> [Your objective] Within this material, find every line where the string "target" appears, and copy it out.

> [Data shown]
►

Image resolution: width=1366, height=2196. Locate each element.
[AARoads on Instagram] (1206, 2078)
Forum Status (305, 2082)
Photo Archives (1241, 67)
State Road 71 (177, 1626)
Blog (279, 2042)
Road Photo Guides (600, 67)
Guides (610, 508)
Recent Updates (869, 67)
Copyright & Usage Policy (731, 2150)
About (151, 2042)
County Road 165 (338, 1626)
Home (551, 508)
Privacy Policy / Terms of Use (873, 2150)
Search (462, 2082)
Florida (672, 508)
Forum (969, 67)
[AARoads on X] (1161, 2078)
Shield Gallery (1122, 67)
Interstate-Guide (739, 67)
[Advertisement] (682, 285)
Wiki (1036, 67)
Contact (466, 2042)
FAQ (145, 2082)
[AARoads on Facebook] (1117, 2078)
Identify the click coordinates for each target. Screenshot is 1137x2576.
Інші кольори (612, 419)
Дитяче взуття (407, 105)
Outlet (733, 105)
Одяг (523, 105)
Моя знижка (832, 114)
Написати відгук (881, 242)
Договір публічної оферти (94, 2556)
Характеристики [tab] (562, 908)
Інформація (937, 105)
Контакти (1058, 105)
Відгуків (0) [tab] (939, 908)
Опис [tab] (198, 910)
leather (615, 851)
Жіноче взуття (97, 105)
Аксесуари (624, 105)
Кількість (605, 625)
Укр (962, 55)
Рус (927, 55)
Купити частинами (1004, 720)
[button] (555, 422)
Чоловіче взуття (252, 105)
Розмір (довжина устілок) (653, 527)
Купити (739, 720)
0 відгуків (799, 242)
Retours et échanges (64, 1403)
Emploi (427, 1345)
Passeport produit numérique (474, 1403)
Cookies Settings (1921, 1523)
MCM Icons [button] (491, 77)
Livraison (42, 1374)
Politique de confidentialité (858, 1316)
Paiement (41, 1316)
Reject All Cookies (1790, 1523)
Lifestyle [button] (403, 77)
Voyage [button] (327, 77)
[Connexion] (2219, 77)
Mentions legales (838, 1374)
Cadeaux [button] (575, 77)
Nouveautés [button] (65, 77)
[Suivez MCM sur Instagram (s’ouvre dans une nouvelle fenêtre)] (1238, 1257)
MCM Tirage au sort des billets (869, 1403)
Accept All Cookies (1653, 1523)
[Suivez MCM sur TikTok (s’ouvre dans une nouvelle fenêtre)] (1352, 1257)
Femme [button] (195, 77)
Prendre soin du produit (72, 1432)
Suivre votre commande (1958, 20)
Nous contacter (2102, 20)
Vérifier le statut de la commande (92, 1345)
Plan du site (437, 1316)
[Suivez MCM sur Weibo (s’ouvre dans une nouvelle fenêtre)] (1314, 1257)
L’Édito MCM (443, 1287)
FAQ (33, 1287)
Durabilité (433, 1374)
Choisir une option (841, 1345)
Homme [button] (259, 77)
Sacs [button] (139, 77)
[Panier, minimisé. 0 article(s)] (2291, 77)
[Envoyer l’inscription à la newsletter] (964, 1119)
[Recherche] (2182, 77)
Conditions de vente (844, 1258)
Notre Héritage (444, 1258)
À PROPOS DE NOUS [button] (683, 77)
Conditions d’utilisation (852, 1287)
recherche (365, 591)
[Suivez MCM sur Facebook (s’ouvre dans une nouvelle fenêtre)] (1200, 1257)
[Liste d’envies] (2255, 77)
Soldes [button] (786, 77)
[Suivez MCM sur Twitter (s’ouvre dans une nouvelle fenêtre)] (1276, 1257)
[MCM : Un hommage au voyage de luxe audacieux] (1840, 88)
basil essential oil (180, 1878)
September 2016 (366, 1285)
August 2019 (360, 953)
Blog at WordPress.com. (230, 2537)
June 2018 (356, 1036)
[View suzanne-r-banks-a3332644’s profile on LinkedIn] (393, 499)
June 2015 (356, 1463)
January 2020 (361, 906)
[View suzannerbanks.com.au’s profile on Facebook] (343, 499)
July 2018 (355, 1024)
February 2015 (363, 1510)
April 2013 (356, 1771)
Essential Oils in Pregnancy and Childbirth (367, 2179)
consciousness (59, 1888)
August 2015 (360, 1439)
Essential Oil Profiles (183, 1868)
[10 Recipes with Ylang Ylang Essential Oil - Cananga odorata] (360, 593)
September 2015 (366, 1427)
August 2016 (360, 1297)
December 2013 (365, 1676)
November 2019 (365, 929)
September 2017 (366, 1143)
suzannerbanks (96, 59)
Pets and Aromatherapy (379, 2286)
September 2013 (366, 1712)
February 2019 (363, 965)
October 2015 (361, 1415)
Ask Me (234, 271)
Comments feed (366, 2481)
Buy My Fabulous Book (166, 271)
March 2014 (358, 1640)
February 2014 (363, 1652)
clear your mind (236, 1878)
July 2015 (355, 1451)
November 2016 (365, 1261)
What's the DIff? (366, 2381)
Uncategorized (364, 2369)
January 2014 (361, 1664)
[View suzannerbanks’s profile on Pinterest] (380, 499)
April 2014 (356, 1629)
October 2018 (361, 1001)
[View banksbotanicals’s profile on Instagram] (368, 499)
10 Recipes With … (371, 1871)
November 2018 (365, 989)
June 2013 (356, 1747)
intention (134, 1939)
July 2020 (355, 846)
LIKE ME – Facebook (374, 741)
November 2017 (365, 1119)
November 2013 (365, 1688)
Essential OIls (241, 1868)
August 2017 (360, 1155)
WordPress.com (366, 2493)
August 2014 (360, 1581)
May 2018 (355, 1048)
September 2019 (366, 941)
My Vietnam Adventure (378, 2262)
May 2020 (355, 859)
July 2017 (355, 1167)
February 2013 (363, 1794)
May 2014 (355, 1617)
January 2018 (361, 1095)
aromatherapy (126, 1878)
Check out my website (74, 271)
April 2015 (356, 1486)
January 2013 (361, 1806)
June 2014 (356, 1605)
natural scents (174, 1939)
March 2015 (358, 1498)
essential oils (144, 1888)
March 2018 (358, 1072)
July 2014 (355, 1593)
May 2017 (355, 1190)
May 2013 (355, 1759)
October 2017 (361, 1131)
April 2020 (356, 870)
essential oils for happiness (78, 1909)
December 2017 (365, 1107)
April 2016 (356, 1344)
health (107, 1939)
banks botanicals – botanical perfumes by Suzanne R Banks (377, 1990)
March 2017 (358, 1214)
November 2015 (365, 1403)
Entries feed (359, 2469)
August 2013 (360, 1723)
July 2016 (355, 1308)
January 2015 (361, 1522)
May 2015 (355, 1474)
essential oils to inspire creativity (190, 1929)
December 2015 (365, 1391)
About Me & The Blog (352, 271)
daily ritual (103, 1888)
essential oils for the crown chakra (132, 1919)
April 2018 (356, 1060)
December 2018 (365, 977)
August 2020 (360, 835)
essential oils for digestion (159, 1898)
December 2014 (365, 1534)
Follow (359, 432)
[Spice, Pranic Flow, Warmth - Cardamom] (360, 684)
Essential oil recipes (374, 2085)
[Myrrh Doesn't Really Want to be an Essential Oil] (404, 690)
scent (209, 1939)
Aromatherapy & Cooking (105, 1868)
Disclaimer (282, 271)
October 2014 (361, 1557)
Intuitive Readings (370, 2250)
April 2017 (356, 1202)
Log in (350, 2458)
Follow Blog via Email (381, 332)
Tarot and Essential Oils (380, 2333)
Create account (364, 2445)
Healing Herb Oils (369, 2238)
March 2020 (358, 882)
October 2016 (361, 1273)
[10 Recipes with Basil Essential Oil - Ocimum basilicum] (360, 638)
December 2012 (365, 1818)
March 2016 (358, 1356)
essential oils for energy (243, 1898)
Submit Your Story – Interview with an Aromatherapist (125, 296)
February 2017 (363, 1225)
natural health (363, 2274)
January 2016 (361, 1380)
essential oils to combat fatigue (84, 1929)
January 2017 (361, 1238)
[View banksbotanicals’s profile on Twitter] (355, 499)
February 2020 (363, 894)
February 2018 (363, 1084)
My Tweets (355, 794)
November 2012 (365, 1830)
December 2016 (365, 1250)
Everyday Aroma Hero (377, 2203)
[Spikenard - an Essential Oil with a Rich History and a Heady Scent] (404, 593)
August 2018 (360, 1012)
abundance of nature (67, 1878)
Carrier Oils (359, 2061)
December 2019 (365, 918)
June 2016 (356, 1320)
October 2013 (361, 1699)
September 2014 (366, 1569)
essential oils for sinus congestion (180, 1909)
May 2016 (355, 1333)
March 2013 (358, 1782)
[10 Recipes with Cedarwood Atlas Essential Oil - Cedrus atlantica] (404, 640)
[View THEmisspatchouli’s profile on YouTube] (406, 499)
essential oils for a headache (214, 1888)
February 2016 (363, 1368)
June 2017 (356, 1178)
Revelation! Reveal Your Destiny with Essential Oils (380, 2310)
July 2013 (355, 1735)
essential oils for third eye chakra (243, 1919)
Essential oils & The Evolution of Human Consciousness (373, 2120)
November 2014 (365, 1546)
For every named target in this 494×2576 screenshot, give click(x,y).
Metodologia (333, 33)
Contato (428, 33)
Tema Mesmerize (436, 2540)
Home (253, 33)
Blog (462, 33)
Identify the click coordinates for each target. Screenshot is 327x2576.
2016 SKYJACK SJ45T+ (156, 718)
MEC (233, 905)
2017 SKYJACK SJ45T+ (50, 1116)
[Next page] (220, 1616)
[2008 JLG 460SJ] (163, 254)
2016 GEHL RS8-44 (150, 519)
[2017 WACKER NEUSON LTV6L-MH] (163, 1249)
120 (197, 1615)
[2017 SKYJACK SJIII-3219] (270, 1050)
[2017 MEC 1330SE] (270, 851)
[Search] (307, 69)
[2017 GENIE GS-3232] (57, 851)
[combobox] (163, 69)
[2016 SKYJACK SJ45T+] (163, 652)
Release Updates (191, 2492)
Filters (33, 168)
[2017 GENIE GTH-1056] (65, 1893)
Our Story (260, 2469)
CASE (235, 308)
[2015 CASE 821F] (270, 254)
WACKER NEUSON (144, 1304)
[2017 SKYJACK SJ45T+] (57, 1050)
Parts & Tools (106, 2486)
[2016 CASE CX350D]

◄

> [Response area]
Identify the click coordinates for each target. Screenshot is 1137x2576.
For every named target in this 494×2576 screenshot, give click(x,y).
Identify the click coordinates for each target. Screenshot is 327x2576.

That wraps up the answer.